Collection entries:
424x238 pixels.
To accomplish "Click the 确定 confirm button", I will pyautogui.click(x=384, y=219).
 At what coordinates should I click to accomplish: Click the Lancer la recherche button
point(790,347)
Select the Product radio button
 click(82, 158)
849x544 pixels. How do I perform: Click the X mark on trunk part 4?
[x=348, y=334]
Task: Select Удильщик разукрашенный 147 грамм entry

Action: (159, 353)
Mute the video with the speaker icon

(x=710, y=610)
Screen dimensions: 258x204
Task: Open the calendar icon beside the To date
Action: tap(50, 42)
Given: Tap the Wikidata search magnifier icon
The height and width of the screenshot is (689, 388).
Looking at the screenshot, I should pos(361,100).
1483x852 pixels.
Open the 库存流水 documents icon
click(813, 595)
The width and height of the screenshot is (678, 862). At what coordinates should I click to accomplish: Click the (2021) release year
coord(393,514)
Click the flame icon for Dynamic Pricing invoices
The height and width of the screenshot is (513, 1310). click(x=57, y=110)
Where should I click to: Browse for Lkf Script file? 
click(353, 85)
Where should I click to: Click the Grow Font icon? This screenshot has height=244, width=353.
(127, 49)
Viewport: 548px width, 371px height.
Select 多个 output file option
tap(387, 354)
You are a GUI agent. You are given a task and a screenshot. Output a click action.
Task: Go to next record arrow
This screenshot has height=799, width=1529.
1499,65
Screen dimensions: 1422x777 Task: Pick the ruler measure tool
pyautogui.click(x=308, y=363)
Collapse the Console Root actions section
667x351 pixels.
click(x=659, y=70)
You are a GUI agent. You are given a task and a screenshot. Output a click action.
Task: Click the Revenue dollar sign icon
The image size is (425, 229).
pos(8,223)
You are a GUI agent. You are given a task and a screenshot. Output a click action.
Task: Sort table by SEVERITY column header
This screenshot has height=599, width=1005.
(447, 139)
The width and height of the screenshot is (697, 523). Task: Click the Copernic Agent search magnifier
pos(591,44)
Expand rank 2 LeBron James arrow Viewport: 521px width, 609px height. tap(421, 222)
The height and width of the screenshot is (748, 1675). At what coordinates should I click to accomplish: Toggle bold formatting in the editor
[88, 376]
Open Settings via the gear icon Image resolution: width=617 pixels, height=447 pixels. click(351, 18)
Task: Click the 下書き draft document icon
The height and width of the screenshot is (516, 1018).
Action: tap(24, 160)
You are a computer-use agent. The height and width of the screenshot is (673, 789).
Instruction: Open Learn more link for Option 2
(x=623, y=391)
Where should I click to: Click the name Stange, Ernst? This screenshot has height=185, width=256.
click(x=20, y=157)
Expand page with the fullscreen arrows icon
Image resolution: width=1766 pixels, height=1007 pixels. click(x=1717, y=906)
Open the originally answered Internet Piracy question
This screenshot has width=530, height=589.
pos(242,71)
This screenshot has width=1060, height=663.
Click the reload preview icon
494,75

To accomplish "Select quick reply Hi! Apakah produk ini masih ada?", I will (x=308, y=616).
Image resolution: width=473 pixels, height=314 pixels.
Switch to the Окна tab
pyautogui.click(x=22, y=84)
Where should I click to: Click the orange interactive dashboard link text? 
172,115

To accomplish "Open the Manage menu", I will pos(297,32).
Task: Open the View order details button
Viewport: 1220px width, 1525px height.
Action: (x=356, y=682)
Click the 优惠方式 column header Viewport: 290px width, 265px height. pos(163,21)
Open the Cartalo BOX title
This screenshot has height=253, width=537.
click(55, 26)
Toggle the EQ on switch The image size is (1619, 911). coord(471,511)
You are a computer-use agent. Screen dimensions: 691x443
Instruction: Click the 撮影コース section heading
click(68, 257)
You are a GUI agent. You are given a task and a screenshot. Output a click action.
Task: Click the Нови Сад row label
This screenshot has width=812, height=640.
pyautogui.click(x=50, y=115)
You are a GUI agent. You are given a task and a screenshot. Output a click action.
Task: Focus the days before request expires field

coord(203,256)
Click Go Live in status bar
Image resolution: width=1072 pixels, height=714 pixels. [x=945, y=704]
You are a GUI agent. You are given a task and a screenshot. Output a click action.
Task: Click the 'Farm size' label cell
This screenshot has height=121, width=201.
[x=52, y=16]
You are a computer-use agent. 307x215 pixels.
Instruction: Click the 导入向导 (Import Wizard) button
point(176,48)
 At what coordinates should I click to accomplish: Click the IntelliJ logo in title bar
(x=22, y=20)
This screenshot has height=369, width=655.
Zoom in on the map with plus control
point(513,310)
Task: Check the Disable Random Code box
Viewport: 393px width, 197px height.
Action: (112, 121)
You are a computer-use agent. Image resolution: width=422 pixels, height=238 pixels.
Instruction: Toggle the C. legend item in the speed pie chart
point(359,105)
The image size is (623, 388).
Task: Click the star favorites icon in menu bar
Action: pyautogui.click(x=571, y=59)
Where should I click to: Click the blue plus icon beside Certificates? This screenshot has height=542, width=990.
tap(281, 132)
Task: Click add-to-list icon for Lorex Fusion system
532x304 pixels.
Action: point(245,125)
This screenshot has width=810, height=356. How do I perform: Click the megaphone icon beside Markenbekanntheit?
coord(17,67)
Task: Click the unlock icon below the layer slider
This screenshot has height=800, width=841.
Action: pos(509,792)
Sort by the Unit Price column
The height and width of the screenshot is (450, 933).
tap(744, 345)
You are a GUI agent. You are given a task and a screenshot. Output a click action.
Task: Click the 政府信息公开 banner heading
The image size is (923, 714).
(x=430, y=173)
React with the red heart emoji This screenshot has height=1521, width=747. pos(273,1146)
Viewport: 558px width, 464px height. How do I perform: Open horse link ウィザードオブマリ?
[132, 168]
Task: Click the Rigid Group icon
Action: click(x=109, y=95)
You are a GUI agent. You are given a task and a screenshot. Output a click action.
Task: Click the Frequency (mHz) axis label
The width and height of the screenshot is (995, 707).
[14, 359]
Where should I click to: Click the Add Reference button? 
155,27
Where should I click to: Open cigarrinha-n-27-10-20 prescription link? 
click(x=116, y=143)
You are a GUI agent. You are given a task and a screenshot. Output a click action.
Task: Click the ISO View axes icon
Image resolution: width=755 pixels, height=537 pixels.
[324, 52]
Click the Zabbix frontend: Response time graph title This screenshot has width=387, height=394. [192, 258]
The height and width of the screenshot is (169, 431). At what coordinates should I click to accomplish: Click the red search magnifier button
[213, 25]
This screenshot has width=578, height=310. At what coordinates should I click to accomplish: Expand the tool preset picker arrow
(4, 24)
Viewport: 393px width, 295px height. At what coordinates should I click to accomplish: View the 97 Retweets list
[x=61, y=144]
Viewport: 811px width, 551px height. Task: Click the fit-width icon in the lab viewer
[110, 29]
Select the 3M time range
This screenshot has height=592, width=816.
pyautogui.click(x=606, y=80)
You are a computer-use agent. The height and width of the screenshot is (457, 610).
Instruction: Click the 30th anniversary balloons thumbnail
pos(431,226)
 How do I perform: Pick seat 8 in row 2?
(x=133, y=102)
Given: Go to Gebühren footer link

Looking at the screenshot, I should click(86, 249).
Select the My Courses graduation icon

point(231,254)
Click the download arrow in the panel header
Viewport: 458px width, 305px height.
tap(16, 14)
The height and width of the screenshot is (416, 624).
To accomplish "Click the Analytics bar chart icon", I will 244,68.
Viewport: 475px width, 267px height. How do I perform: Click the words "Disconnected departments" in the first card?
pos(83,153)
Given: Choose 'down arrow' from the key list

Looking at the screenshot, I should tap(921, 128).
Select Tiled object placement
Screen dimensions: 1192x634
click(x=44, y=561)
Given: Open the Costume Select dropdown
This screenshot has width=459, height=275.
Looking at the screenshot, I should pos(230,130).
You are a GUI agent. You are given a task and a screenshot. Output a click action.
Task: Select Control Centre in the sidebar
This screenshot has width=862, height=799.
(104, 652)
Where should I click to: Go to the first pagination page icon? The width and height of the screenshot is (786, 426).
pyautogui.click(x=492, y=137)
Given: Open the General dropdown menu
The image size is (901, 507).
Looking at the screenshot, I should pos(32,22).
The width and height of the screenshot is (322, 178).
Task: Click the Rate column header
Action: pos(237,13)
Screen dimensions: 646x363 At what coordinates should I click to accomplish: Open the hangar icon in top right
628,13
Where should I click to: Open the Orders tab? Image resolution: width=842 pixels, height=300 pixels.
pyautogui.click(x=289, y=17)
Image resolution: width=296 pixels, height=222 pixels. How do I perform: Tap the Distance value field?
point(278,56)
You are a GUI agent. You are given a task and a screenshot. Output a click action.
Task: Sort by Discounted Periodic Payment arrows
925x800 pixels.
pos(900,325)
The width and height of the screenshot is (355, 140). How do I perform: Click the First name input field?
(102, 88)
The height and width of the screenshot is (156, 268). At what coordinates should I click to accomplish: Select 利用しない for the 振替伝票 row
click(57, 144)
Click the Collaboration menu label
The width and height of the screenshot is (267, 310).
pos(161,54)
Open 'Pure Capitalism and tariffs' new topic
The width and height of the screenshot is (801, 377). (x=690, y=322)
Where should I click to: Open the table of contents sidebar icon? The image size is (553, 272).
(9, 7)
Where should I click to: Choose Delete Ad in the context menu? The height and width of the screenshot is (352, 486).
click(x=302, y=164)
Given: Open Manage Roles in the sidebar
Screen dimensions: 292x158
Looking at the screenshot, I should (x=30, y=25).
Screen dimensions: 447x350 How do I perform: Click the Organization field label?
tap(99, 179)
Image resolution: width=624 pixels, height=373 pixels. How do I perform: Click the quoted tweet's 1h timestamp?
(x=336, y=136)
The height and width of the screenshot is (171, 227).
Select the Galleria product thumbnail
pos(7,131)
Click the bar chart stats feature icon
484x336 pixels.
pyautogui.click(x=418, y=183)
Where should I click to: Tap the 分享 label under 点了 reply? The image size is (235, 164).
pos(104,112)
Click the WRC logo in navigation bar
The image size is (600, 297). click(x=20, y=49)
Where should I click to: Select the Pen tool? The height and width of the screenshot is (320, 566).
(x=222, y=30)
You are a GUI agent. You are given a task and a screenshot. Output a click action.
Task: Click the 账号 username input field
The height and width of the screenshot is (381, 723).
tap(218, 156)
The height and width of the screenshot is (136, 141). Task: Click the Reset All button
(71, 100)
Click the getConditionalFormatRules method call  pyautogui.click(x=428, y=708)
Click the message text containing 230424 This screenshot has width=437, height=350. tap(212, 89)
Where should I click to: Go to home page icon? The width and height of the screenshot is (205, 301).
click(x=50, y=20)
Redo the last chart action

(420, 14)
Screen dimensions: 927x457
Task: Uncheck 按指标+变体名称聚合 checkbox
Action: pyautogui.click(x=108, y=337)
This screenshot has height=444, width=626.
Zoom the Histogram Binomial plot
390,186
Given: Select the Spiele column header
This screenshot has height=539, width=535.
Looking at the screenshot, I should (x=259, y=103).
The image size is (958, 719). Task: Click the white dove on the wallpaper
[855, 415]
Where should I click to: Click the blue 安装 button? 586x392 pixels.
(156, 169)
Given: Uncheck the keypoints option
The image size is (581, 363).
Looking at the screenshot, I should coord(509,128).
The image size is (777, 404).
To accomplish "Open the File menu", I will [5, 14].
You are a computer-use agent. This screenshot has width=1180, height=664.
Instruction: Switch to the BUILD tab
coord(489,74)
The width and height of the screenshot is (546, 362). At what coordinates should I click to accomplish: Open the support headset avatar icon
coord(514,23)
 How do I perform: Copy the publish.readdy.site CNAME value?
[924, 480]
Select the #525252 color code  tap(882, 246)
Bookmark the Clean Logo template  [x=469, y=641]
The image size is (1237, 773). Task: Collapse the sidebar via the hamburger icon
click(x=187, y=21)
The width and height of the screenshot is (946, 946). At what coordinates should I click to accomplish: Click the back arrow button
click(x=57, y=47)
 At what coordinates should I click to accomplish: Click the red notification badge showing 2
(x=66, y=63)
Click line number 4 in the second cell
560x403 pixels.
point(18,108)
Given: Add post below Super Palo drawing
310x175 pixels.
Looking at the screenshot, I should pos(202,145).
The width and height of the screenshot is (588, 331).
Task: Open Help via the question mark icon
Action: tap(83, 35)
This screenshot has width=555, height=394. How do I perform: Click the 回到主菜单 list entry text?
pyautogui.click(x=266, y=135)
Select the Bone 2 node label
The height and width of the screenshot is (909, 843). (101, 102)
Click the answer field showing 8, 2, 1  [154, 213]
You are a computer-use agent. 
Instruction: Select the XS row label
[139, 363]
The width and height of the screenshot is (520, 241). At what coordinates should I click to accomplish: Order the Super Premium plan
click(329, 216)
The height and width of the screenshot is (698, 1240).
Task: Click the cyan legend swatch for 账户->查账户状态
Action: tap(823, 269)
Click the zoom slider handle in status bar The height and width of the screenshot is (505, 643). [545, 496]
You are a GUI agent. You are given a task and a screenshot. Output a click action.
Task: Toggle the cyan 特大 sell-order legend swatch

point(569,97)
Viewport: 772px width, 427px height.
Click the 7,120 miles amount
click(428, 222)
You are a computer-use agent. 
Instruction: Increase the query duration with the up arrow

(TASK DIRECTIONS)
What is needed is a verbatim copy of every line in the records above from the one containing "The width and height of the screenshot is (267, 310)." down to the one containing "Given: Open Manage Roles in the sidebar", both included, and nothing more.

(TASK OUTPUT)
The width and height of the screenshot is (267, 310).
pos(161,54)
Open 'Pure Capitalism and tariffs' new topic
The width and height of the screenshot is (801, 377). (x=690, y=322)
Where should I click to: Open the table of contents sidebar icon? The image size is (553, 272).
(9, 7)
Where should I click to: Choose Delete Ad in the context menu? The height and width of the screenshot is (352, 486).
click(x=302, y=164)
Given: Open Manage Roles in the sidebar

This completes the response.